## Word and element location data
---

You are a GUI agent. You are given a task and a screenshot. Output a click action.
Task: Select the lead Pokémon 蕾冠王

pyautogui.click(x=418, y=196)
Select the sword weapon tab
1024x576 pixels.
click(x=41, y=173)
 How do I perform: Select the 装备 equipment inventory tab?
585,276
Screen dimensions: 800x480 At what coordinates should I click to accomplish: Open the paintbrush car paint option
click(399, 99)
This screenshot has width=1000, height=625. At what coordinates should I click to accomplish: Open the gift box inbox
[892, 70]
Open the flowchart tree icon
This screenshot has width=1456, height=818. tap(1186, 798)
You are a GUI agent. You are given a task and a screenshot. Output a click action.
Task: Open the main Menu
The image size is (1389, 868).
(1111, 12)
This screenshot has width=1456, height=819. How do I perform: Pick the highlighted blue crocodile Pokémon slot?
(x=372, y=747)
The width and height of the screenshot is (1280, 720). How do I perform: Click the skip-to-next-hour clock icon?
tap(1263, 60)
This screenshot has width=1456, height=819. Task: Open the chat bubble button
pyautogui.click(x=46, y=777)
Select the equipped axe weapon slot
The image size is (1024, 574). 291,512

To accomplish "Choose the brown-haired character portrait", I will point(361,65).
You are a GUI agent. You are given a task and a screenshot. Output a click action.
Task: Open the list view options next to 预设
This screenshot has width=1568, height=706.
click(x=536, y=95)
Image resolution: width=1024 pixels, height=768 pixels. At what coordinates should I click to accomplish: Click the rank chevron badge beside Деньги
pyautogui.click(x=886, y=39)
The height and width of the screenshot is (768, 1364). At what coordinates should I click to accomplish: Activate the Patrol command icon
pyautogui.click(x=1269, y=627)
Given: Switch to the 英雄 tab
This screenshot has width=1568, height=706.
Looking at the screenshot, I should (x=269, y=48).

---

## What is asked
Copy every row above word for word, changing nothing.

## Response
You are a GUI agent. You are given a task and a screenshot. Output a click action.
Task: Select the lead Pokémon 蕾冠王

pyautogui.click(x=418, y=196)
Select the sword weapon tab
1024x576 pixels.
click(x=41, y=173)
 How do I perform: Select the 装备 equipment inventory tab?
585,276
Screen dimensions: 800x480 At what coordinates should I click to accomplish: Open the paintbrush car paint option
click(399, 99)
This screenshot has width=1000, height=625. At what coordinates should I click to accomplish: Open the gift box inbox
[892, 70]
Open the flowchart tree icon
This screenshot has width=1456, height=818. tap(1186, 798)
You are a GUI agent. You are given a task and a screenshot. Output a click action.
Task: Open the main Menu
The image size is (1389, 868).
(1111, 12)
This screenshot has width=1456, height=819. How do I perform: Pick the highlighted blue crocodile Pokémon slot?
(x=372, y=747)
The width and height of the screenshot is (1280, 720). How do I perform: Click the skip-to-next-hour clock icon?
tap(1263, 60)
This screenshot has width=1456, height=819. Task: Open the chat bubble button
pyautogui.click(x=46, y=777)
Select the equipped axe weapon slot
The image size is (1024, 574). 291,512

To accomplish "Choose the brown-haired character portrait", I will point(361,65).
You are a GUI agent. You are given a task and a screenshot. Output a click action.
Task: Open the list view options next to 预设
This screenshot has width=1568, height=706.
click(x=536, y=95)
Image resolution: width=1024 pixels, height=768 pixels. At what coordinates should I click to accomplish: Click the rank chevron badge beside Деньги
pyautogui.click(x=886, y=39)
The height and width of the screenshot is (768, 1364). At what coordinates should I click to accomplish: Activate the Patrol command icon
pyautogui.click(x=1269, y=627)
Given: Switch to the 英雄 tab
This screenshot has width=1568, height=706.
Looking at the screenshot, I should (x=269, y=48).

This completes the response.